* What is expected *
Reproduce the account of the August Bank Holiday trip to Paris below in full, word for word.

* Supplied text *
============================================================

August Bank Holiday found me back in Paris for the first time in fourteen years, the last time having been on a Bill Frindall Maltamaniacs tour which played cricket in the surrounds of the Chateau de Thoiry within a wildlife park. Lest we forgot, the sign saying Ours was not the home dressing room, it was a sign to watch out for a bear... |
On that last occasion, I had gone on the comparatively new Eurostar train and loved it. I also went by Eurostar this time and I do find it rather nice but unfortunately the electrics failed and we had an hour’s delay. Well, I say, unfortunate but we have been offered a free journey because of this delay and it’s started my mind racing... Previous visits to Paris had seen me struggle with the Metro: it’s actually comparatively simple in that you look for the last station on the line and head for it if your destination is before the last station. It never seemed to work but, for once, I thought about it, worked it out logically, took the train, got off and found that the onward line was closed for refurbishment... Anyway, I got to my hotel in St Denis – where rugby fans will know that La Stade de France is situated – and checked into the friendly Campanile. It was a bit bizarre to be told to always leave your key – an aspect I rarely adhere to – and have to ring the bell to be allowed in again. It was comfortable and served an adequate breakfast.

============================================================

* Stored data *
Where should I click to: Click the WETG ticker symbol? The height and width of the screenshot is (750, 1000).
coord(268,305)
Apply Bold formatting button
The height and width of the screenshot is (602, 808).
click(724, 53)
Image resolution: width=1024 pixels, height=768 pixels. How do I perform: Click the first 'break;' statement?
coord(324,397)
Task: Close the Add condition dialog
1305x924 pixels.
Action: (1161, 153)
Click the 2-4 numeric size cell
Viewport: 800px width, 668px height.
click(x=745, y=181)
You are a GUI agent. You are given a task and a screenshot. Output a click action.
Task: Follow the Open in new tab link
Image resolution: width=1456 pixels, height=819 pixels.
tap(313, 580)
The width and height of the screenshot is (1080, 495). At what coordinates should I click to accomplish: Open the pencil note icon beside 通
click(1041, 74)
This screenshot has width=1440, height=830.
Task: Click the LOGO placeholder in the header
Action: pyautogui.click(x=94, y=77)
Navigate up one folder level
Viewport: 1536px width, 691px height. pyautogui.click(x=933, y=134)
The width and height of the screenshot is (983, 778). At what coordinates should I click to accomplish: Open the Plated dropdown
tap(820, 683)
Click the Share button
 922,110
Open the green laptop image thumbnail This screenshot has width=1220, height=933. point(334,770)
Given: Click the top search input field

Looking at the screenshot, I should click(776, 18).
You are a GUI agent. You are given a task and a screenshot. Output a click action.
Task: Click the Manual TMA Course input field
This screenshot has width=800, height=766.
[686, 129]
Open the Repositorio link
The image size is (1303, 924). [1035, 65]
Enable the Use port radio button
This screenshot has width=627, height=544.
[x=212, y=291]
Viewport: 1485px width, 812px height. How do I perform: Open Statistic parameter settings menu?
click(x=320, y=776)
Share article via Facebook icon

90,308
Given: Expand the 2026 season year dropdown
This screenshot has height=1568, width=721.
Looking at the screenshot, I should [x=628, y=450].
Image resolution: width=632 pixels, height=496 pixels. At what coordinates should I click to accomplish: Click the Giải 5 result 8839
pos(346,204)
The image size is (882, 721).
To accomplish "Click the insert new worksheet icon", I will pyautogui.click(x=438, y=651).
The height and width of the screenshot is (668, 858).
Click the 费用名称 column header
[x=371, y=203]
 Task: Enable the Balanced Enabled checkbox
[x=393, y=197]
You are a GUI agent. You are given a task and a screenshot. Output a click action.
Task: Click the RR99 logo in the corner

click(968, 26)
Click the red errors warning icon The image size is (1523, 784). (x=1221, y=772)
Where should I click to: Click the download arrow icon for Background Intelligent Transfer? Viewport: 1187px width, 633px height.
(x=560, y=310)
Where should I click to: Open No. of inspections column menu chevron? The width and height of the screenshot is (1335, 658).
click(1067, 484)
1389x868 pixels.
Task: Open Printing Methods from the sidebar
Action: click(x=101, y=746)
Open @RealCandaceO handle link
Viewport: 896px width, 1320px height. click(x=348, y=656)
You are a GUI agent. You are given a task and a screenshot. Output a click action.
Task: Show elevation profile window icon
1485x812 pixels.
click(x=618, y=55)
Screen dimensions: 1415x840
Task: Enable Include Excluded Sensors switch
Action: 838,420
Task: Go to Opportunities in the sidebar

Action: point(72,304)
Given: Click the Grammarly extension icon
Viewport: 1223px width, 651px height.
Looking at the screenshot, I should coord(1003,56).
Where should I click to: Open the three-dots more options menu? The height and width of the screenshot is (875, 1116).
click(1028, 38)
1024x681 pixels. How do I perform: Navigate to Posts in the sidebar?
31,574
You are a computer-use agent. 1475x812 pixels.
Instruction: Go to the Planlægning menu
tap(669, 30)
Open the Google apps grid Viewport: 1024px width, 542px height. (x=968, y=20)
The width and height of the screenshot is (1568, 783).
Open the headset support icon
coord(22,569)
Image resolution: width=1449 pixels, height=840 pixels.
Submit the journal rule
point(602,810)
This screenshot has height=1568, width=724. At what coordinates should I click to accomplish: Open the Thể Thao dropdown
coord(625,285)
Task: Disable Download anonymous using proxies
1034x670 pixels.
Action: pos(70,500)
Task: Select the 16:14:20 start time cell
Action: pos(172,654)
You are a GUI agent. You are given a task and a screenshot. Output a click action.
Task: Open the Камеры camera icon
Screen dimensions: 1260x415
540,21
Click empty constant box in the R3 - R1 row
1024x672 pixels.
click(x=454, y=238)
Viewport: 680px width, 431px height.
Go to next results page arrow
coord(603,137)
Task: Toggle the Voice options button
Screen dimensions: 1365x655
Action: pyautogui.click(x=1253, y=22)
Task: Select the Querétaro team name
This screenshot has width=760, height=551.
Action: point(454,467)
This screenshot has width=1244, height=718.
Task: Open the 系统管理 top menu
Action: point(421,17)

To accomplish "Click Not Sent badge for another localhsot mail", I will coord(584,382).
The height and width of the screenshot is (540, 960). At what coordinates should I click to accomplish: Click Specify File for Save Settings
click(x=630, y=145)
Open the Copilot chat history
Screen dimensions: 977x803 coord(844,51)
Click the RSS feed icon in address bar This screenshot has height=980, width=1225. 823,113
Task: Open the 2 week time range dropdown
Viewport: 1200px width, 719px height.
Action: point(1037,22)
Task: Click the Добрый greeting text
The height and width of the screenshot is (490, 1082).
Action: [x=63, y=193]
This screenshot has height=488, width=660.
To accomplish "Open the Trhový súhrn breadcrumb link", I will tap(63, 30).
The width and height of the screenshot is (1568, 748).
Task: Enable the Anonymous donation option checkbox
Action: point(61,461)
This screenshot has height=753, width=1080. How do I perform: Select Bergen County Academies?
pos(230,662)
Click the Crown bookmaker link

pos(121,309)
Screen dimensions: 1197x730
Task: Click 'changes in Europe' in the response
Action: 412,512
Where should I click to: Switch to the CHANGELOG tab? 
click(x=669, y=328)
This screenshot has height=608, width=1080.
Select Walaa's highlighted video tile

============================================================

* Result of this task *
August Bank Holiday found me back in Paris for the first time in fourteen years, the last time having been on a Bill Frindall Maltamaniacs tour which played cricket in the surrounds of the Chateau de Thoiry within a wildlife park. Lest we forgot, the sign saying Ours was not the home dressing room, it was a sign to watch out for a bear... |
On that last occasion, I had gone on the comparatively new Eurostar train and loved it. I also went by Eurostar this time and I do find it rather nice but unfortunately the electrics failed and we had an hour’s delay. Well, I say, unfortunate but we have been offered a free journey because of this delay and it’s started my mind racing... Previous visits to Paris had seen me struggle with the Metro: it’s actually comparatively simple in that you look for the last station on the line and head for it if your destination is before the last station. It never seemed to work but, for once, I thought about it, worked it out logically, took the train, got off and found that the onward line was closed for refurbishment... Anyway, I got to my hotel in St Denis – where rugby fans will know that La Stade de France is situated – and checked into the friendly Campanile. It was a bit bizarre to be told to always leave your key – an aspect I rarely adhere to – and have to ring the bell to be allowed in again. It was comfortable and served an adequate breakfast.